Gestellte Aufgabe 1
Übertragen Sie aus dem Artikel zum Ombudsverfahren im Feuerwehrstreit den Abschnitt zwischen „Ombudsverfahren im Feuerwehrstreit“ und „fällt unterschiedlich aus.“, beide Grenzen eingeschlossen, zeichengenau.

Zitierter Text
* * * * * * *

Ombudsverfahren im Feuerwehrstreit bleibt für Beteiligte hinter Erwartungen zurück
Sebastian Schulz / Johannes Opfermann
Plettenberg – Um im Konflikt zwischen den Mitgliedern der Löschgruppe Holthausen und der Plettenbeger Wehrleitung zu vermitteln, wurde vor einem Jahr eine externe Ombudsstelle eingerichtet, deren Arbeit am vergangenen Freitag endete. Das Fazit der Beteiligten fällt unterschiedlich aus.
Das sagt die Kanzlei Hotstegs
Die Düsseldorfer Rechtsanwaltsgesellschaft Hotstegs war damit beauftragt worden, die Eingaben – auf Wunsch auch anonym – an eine Lenkungsgruppe weiterzugeben. „Das erste halbe Jahr der Ombudsstelle hatte schnell gezeigt, dass der Bedarf bestand, neben dem Dienstweg, den internen Beschwerdemöglichkeiten und der Personalvertretung auch unmittelbar Externe im Vertrauen anzusprechen“, fasst Robert Hotstegs, Fachanwalt für Verwaltungsrecht, den Auftakt der Arbeit zusammen.

* * * * * * *

Bereitgestelltes Material
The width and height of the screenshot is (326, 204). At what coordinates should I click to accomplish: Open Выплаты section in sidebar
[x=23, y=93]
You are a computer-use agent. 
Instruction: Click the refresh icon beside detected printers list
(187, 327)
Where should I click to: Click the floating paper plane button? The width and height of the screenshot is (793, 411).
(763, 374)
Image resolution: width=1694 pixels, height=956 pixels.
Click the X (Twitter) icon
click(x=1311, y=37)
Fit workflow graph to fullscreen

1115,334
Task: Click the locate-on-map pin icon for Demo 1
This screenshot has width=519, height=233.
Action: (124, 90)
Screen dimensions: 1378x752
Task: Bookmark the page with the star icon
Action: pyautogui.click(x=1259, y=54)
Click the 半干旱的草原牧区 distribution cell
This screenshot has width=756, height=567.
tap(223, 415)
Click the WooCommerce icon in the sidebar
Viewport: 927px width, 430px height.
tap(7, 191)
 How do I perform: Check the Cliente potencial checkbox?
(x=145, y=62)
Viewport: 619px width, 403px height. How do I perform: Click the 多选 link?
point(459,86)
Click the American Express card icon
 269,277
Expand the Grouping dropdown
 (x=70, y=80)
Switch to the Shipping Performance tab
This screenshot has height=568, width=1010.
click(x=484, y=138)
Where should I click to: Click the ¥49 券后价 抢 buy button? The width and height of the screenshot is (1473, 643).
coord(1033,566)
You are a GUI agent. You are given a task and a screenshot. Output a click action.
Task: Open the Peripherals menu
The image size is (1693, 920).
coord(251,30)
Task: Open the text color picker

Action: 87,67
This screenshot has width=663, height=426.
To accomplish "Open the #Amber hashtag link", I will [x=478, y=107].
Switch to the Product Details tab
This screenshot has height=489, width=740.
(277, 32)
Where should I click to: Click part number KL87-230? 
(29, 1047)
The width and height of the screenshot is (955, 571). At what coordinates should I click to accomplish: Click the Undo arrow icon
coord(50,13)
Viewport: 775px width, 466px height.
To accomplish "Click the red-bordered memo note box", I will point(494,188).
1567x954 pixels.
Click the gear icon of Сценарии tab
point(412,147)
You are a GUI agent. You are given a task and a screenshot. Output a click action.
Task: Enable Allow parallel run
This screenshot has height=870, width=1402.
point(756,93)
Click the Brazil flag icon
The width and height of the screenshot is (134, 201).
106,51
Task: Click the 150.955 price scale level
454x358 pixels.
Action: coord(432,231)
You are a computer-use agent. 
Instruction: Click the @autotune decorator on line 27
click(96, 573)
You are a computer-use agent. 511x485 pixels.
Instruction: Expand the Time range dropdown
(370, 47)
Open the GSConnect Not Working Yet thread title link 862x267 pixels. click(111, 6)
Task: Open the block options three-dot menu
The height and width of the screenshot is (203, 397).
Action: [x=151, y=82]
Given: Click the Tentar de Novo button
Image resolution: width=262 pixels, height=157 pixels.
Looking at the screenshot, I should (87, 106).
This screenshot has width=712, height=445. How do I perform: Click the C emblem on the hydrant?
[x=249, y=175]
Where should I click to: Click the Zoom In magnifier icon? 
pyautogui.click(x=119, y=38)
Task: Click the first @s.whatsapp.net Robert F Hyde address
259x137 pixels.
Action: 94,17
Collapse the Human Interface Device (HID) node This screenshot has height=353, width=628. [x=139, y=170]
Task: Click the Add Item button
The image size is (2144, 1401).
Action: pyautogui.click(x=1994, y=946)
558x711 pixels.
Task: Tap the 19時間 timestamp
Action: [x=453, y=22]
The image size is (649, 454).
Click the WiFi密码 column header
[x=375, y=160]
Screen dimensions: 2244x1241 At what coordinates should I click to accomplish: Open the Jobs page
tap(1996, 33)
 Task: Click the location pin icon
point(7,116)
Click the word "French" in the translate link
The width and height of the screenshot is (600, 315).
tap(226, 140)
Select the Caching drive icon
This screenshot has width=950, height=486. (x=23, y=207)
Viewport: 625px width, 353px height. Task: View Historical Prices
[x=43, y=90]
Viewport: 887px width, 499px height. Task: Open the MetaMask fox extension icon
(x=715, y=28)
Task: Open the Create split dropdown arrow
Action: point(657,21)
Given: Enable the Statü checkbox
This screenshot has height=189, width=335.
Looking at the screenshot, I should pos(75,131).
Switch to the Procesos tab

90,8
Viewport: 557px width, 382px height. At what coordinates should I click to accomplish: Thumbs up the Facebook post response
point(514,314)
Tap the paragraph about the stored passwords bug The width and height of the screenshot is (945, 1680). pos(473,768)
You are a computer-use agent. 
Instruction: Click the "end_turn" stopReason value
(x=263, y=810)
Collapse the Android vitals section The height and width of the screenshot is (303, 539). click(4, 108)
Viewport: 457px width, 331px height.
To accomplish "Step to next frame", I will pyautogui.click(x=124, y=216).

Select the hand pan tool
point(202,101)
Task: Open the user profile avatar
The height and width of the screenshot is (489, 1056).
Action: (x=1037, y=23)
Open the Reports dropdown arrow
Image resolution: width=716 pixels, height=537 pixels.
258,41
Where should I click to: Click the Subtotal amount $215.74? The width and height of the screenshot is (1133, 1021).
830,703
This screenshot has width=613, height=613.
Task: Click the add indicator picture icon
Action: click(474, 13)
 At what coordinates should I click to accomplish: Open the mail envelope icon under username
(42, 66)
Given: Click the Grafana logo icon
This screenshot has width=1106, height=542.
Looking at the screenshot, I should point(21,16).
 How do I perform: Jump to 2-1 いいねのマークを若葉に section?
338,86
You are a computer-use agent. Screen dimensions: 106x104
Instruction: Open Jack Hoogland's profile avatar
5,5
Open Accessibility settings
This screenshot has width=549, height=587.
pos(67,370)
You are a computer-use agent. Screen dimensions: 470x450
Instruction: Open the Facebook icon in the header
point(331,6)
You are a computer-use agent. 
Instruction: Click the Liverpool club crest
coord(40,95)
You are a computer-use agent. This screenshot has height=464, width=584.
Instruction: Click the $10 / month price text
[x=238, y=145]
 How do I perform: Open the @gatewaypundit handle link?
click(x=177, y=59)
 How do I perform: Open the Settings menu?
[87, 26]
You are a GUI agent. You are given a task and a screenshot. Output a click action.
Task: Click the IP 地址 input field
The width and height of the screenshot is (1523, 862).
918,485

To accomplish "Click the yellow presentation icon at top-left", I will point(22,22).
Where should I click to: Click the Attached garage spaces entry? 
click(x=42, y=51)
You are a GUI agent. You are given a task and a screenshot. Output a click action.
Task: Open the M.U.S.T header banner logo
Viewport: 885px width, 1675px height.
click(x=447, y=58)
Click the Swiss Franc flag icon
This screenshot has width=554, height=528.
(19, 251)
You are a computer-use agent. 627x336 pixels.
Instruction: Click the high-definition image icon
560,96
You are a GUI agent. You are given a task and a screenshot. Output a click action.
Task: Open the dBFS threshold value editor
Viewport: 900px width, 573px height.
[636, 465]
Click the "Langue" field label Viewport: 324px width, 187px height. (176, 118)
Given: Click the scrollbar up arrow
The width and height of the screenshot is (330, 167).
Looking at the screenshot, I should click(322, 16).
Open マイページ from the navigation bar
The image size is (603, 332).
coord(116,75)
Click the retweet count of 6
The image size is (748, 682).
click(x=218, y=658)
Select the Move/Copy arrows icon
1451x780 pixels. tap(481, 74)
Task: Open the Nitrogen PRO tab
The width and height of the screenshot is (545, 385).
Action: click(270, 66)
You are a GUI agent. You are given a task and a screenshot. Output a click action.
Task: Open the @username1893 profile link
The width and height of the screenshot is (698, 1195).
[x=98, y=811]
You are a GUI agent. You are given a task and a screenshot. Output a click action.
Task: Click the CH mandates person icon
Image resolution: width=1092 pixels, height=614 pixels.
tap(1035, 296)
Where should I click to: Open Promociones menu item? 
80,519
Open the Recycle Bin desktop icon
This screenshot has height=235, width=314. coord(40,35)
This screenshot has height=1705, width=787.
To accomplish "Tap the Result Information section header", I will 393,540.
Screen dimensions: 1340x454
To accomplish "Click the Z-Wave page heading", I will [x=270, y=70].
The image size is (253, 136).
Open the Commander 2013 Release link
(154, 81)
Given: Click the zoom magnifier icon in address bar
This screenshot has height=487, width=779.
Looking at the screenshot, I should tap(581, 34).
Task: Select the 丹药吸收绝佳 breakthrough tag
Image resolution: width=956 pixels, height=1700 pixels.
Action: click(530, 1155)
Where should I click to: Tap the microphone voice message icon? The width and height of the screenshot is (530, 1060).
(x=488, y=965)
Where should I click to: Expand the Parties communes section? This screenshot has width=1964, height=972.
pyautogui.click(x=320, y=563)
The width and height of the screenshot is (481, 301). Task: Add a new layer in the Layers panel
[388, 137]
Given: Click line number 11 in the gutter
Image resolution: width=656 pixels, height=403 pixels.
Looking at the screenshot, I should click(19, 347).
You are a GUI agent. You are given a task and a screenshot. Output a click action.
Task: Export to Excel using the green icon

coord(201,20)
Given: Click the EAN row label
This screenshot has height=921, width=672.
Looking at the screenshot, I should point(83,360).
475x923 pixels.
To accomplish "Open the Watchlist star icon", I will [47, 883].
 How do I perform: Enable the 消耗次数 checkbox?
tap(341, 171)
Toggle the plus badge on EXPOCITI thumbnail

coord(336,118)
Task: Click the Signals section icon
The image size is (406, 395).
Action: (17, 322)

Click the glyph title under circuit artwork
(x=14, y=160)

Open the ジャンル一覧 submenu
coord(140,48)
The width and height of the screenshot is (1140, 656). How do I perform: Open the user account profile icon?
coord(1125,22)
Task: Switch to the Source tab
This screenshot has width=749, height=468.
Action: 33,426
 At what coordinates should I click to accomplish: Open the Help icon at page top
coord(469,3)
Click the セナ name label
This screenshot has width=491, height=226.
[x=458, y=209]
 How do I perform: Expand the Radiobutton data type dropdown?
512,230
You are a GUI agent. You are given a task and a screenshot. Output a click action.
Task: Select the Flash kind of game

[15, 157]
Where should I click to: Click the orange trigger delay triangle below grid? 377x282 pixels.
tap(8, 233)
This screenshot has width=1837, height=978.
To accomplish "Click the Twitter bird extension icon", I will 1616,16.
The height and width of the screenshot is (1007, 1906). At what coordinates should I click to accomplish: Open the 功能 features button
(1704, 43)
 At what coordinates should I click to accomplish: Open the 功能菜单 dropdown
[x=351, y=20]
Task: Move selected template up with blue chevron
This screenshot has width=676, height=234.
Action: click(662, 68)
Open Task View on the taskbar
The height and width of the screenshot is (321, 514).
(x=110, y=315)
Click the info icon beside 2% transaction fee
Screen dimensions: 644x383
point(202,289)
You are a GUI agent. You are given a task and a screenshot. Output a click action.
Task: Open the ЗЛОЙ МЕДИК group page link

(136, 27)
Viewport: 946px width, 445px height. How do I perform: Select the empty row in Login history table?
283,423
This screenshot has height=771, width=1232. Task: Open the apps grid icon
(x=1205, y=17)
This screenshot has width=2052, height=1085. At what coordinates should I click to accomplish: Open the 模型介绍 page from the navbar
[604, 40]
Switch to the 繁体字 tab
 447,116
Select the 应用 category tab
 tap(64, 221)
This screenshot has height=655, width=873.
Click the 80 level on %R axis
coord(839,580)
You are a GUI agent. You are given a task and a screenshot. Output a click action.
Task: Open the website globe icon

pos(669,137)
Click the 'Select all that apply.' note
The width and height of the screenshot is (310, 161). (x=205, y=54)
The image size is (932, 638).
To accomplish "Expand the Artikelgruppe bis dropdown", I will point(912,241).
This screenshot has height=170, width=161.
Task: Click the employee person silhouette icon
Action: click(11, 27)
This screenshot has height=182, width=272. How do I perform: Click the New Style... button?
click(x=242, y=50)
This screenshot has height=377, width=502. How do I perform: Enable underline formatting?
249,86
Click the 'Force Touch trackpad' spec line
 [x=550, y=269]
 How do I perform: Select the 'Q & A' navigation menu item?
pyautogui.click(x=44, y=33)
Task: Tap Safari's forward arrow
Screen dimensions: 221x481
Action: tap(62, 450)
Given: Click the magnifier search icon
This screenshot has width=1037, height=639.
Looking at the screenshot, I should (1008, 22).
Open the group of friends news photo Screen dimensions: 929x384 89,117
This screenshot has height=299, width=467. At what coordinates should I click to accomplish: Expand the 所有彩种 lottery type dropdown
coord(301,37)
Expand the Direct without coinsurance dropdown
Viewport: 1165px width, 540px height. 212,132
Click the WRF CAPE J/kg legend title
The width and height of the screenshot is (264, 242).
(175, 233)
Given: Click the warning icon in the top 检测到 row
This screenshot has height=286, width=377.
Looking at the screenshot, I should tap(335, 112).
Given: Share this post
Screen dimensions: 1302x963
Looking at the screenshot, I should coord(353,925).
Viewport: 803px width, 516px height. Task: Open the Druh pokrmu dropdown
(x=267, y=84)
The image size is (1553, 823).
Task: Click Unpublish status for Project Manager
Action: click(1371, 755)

* * * * * * *

Gestellte Aufgabe 2
Geben Sie aus der Auflistung oben ausschließlich die Zeilen zwischen der Zeile mit „Click the glyph title under circuit artwork“ und der Zeile mit „coord(469,3)“ wortgetreu wieder, beide Zeilen eingeschlossen.

Ergebnis 1
Ombudsverfahren im Feuerwehrstreit bleibt für Beteiligte hinter Erwartungen zurück
Sebastian Schulz / Johannes Opfermann
Plettenberg – Um im Konflikt zwischen den Mitgliedern der Löschgruppe Holthausen und der Plettenbeger Wehrleitung zu vermitteln, wurde vor einem Jahr eine externe Ombudsstelle eingerichtet, deren Arbeit am vergangenen Freitag endete. Das Fazit der Beteiligten fällt unterschiedlich aus.

Ergebnis 2
Click the glyph title under circuit artwork
(x=14, y=160)

Open the ジャンル一覧 submenu
coord(140,48)
The width and height of the screenshot is (1140, 656). How do I perform: Open the user account profile icon?
coord(1125,22)
Task: Switch to the Source tab
This screenshot has width=749, height=468.
Action: 33,426
 At what coordinates should I click to accomplish: Open the Help icon at page top
coord(469,3)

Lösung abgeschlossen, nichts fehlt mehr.